Prescillia, qui est aussi attirée par les femmes, a bien remarqué que son besoin de liberté posait problème uniquement aux hommes : "Avec les filles, et il n’y a jamais eu ce souci. Au contraire, elle me disaient 'C’est trop cool, je t’accompagnerai, je t’aiderai. J’ai envie de te voir heureuse, si c’est ça qui te rend heureuse, je t’aiderai à le réaliser.' C’est une énergie qui est complètement différente."
"C’est important de le souligner, je pense que certains hommes ont des "mommy issues", dans le sens où on leur a toujours apporté cette maternité, et ils ont du mal à se détacher de cette image-là. Ils recherchent toujours une seconde maman chez leur partenaire, sauf que nous on n’est pas là pour les éduquer, ce n'est pas notre rôle", estime-t-elle. "Il faut trouver comment "dealer" avec tout ça, derrière, ça pose la question des tâches ménagères, de l'argent dans le couple... Et on a quand même tendance à penser que "le chef de famille", c'est celui qui gagne le plus d'argent, c'est assez ancré.
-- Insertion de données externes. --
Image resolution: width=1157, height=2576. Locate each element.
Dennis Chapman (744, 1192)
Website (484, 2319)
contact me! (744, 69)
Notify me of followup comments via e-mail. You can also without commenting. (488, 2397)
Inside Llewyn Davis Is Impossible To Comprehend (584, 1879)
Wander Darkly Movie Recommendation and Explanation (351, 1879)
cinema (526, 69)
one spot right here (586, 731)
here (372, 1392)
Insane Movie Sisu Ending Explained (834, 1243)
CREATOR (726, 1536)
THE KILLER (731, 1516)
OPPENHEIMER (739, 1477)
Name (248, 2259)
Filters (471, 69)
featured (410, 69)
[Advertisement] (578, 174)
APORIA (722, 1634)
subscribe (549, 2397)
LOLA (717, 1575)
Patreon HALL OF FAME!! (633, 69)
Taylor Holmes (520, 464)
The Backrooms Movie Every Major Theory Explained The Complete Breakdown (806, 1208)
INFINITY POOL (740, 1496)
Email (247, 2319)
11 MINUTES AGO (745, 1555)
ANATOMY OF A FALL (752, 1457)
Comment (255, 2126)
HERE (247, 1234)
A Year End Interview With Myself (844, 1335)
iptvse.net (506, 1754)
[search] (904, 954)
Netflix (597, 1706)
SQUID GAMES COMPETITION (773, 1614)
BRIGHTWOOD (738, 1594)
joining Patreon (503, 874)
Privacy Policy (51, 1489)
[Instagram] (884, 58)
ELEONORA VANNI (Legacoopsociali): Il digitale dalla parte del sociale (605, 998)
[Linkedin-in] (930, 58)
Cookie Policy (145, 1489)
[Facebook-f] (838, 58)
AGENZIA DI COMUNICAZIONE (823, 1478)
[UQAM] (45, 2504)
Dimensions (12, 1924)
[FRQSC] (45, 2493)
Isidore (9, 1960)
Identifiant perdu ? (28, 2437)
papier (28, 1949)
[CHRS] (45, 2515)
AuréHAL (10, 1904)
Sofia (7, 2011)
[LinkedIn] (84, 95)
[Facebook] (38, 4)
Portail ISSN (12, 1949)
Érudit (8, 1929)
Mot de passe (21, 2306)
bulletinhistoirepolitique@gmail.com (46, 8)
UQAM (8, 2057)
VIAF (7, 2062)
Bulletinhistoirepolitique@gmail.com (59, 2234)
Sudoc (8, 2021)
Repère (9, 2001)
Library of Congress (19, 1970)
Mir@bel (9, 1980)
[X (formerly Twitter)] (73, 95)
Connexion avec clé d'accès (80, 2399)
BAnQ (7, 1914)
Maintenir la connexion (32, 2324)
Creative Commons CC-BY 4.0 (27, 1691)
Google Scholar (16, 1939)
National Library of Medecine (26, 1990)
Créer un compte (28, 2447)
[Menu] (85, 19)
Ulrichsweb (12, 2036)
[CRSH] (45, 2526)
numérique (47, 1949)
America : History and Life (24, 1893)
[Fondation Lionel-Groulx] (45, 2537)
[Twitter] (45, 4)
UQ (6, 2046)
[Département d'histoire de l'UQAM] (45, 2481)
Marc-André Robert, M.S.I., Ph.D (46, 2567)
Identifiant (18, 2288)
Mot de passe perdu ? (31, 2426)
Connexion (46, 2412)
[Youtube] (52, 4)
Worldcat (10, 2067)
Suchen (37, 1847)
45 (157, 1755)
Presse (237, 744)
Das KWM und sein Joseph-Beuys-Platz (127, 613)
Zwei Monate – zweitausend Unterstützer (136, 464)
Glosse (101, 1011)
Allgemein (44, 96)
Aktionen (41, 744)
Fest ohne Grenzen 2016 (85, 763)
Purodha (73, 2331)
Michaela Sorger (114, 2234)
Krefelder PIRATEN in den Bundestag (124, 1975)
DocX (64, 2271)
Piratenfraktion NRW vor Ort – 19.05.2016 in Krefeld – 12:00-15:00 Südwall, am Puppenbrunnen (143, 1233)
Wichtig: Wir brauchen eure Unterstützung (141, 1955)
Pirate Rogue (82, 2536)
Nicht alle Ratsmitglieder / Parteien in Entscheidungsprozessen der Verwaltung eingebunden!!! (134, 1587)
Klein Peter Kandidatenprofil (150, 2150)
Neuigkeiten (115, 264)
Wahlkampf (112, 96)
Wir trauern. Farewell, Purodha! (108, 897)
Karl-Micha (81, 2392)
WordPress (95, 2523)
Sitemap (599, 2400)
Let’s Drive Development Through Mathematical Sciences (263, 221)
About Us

Ça dépend de quelle manière ils (les hommes; ndlr) ont été élevés et quel est leur modèle familial aussi" analyse de son côté Alexandra Vatimbella.
Vidéo. "Arrêtez de dire que les femmes sont vénales quand elles parlent d’argent dans le couple"
"Sous prétexte que t'es forte, tu prends beaucoup de choses dans la gueule"
Alyssa*, 27 ans, est propriétaire de son appartement, qu'elle a acheté seule et a toujours été indépendante financièrement. C'est le cas, évidemment de beaucoup de femmes, mais cela, et le fait qu'elle soit débrouillarde, bricoleuse et féministe suffit, parfois, à l'isoler : "J’ai l'habitude de dire que quand je rentrerai dans la vie d’un mec, c’est parce que je serai la cerise sur son gâteau. J’estime que le mec devra être comme moi, ambitieux, indépendant, etc. Mais autour de moi, je suis toujours confrontée aux mêmes choses : 'Elle n'a pas besoin d’aide, elle est forte.' J’ai l’impression que les mecs, de manière générale, ne trouvent pas leur place à côté de moi. Parce que je n’ai pas besoin des hommes, j’en ai envie, ce n'est pas la même chose, mais par conséquent, ils restent à la porte de ma vie sans jamais y entrer vraiment, parce que je n'ai pas besoin d'eux. Je trouve que dire ça, ça signifie qu’il faudrait que je sois dépendante pour être avec quelqu’un, et il en est hors de question. Je suis persuadée que c’est ça qui fait fuir les mecs, c’est qu’ils comprennent bien qu’ils vont avoir difficilement le dessus sur moi."
La jeune femme a aussi constaté que parfois, son entourage se permettait davantage de choses avec elle : "Sous prétexte que t'es forte, féministe et indépendante, tu prends beaucoup de trucs dans la gueule émotionnellement, tu te fais marcher dessus et ça fait quand même mal au coeur. Sauf que quand tu réponds, ça renforce cette image qu'on a de toi et ça t'isole encore plus. On se dit 'Elle n'a pas besoin de mec, je ne vais pas lui en présenter.'" Alyssa est lassée des clichés sexistes qui collent aux femmes, d'autant plus aux femmes célibataires et indépendantes : "Si t'es trop masculine, certains vont dire que t'es lesbienne et que tu veux pas l'assumer, d'autres vont dire que t'es juste trop ch*ante et insupportable... Je passe pour la féministe ch*ante de base. Peut-être que je veux juste quelqu'un qui me respecte et qui soit à égalité, qui ne soit pas impressionné par ma façon de faire, mes réussites ou mon indépendance."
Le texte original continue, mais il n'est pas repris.